Take the referendum thing for a second. Back in the ’70s, Californians voted on Proposition 13 to freeze or severely limit the percentage property taxes could be raised. That proposition is still on the books, which means it cuts into badly needed revenues the state could use to rebuild its infrastructure. What the voters didn’t realize was there was no “sunset” clause where the proposition would end if the legislature didn’t take action. And now, bridges, highways, schools, and other things used by the populace can’t be improved or repaired.

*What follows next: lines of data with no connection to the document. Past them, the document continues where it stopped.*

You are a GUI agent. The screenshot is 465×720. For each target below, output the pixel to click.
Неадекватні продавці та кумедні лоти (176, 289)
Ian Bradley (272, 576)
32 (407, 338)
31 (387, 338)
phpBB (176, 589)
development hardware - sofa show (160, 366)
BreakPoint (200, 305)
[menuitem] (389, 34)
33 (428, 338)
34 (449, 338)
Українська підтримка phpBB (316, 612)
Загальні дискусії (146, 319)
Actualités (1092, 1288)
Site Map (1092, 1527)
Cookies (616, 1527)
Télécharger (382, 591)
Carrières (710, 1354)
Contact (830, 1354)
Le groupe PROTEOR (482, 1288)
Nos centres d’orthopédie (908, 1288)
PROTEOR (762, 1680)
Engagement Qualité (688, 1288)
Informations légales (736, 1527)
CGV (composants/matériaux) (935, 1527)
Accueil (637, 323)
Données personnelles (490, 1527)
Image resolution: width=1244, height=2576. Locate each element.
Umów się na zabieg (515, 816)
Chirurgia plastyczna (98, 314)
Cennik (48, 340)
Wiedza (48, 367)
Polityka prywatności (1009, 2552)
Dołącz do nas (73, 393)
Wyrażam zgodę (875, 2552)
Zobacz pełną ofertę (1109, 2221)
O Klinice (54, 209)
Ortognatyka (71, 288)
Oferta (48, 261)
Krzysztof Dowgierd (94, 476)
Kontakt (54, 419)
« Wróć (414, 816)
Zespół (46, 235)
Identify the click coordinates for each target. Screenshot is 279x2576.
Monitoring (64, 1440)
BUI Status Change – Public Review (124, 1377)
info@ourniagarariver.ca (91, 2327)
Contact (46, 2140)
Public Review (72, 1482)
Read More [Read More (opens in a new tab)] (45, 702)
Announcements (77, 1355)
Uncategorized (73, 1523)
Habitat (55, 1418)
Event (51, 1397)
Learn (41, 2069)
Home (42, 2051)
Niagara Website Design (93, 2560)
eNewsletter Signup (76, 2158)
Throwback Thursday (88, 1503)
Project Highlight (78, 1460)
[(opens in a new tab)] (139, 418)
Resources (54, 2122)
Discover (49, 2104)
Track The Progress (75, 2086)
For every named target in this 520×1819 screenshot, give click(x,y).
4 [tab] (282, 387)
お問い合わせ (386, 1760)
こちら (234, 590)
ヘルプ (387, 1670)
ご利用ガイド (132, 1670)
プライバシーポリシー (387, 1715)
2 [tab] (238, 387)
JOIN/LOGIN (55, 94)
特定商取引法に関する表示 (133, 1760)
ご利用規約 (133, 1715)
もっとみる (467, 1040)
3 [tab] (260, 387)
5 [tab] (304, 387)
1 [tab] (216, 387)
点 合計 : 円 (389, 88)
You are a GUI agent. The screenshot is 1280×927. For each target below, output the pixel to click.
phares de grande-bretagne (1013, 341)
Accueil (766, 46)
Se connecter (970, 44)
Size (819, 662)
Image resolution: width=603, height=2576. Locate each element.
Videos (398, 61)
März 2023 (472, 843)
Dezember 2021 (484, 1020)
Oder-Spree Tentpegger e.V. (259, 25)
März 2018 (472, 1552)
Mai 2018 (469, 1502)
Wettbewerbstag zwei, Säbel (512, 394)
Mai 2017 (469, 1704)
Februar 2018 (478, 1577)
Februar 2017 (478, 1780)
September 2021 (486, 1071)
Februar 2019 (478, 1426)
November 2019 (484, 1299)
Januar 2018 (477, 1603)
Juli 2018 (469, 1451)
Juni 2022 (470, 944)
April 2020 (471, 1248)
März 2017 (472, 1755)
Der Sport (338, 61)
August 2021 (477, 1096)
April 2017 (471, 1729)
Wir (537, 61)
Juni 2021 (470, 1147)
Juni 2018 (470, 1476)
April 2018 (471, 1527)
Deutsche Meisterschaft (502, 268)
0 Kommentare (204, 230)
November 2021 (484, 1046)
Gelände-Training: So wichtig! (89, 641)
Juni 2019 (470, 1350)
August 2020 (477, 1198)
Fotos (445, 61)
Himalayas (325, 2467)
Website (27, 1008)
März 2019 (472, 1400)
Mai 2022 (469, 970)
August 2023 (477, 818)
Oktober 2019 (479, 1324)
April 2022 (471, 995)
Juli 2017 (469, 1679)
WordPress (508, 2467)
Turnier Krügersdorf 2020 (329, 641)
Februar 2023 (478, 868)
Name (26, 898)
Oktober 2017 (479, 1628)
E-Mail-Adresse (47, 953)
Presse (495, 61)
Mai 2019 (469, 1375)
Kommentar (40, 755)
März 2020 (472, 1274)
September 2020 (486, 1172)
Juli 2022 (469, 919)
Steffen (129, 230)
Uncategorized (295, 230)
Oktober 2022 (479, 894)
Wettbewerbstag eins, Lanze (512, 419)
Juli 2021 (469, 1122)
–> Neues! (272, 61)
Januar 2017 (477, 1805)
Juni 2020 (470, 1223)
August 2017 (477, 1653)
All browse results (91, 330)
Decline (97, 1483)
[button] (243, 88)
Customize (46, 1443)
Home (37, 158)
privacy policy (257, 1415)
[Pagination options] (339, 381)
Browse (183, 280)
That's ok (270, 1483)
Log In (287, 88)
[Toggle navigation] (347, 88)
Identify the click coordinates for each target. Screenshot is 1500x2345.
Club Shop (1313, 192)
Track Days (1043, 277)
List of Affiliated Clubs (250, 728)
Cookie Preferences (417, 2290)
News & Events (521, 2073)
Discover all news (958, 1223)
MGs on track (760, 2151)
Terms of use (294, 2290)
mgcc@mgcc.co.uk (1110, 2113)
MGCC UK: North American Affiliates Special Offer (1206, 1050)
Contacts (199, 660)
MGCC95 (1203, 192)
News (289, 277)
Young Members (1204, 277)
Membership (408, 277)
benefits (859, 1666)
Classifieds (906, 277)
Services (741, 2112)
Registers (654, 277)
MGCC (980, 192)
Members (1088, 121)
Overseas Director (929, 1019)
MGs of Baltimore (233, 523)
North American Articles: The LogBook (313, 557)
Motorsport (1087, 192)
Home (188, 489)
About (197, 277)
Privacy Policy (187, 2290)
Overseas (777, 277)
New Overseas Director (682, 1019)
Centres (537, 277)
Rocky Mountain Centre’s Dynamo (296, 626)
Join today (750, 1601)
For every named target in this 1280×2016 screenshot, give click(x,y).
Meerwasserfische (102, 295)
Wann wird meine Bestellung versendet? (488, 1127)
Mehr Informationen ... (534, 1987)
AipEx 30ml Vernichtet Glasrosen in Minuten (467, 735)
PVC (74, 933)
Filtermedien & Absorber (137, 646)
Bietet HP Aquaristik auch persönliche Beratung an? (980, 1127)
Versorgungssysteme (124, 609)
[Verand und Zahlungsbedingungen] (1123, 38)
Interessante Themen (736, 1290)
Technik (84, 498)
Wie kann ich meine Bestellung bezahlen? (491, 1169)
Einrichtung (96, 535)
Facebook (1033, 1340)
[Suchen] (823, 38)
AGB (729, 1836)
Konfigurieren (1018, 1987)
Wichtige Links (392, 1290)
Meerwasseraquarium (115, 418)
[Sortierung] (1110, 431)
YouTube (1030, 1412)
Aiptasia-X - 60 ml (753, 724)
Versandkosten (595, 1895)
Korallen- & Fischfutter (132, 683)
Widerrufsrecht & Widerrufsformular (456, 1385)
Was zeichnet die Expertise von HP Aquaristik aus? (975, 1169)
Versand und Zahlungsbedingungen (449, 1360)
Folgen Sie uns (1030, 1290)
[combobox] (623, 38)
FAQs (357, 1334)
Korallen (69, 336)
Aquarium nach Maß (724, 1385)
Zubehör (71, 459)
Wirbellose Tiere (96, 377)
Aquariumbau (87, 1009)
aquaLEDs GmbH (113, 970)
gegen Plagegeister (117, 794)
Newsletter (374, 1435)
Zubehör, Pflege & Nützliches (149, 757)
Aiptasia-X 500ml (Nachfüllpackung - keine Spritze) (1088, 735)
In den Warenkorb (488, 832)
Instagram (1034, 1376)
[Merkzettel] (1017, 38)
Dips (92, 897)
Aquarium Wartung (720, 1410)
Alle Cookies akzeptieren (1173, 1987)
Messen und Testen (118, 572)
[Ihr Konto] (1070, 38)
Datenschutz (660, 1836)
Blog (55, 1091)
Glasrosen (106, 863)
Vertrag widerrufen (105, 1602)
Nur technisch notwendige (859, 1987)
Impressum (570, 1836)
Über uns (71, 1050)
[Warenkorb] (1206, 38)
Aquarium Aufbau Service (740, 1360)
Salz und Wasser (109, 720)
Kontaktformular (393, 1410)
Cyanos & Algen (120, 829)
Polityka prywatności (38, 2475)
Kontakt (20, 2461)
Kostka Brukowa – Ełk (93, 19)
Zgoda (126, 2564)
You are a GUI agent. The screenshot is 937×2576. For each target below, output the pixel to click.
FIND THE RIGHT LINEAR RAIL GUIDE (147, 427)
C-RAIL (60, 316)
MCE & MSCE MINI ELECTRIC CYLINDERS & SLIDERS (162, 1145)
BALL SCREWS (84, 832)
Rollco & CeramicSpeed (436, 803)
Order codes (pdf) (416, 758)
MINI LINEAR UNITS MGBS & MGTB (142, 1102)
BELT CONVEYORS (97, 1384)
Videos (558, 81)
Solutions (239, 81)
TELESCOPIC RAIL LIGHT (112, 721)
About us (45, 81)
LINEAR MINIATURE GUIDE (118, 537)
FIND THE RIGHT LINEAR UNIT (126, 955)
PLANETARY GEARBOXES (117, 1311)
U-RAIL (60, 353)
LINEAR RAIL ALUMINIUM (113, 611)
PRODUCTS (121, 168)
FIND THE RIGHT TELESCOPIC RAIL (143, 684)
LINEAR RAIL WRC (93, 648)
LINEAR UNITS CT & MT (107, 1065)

Just last week, the United Kingdom voted on a referendum on leaving or staying in the European Community, the EU. From the number of Google searches the day after the historic vote, a whole passel of citizens didn’t know what that meant. They searched for all sorts of issues surrounding Brexit, with many saying they didn’t know what leaving would really mean. Really? I’m shocked that people believed the bellicose rhetoric of the leave side. Jon Stewart may have said it best when he turned the vote into a Jane Austen moment. To paraphrase, the Brits voted either for Sense and Sensibility or for Pride and Prejudice. Only time will tell what the unforeseen consequences will be.
In the US, we have elections coming in November. The summer promised to be long and hot, full of accusations, hopes for an indictment before one convention, mud-slinging, outright lies, and declining voter morale. I for one have campaign fatigue. Living in a so-called swing state exposes me and mine to a barrage of commercials, a barrage which doesn’t look like it will ease until after the election. Like the residents of the UK, many US citizens appear to be falling for one set of lies or the other. Too bad they don’t or won’t educate themselves on what is really at stake and vote accordingly.
I rather fancy the Australian way of voting for top leadership. If I remember correctly, all Australians must vote. That’s right, must. Voting becomes an obligation not a privilege. Aussies also have something on the ballot the US and UK don’t: the choice of voting for “none of the above.” Would that we had such a choice this time around.
Okay, political rant subsiding. It’s not over, but it’s back under control. Have a terrific summer. Try not to listen to too many campaign commercials. They are certain to turn your stomachs and ruin your day.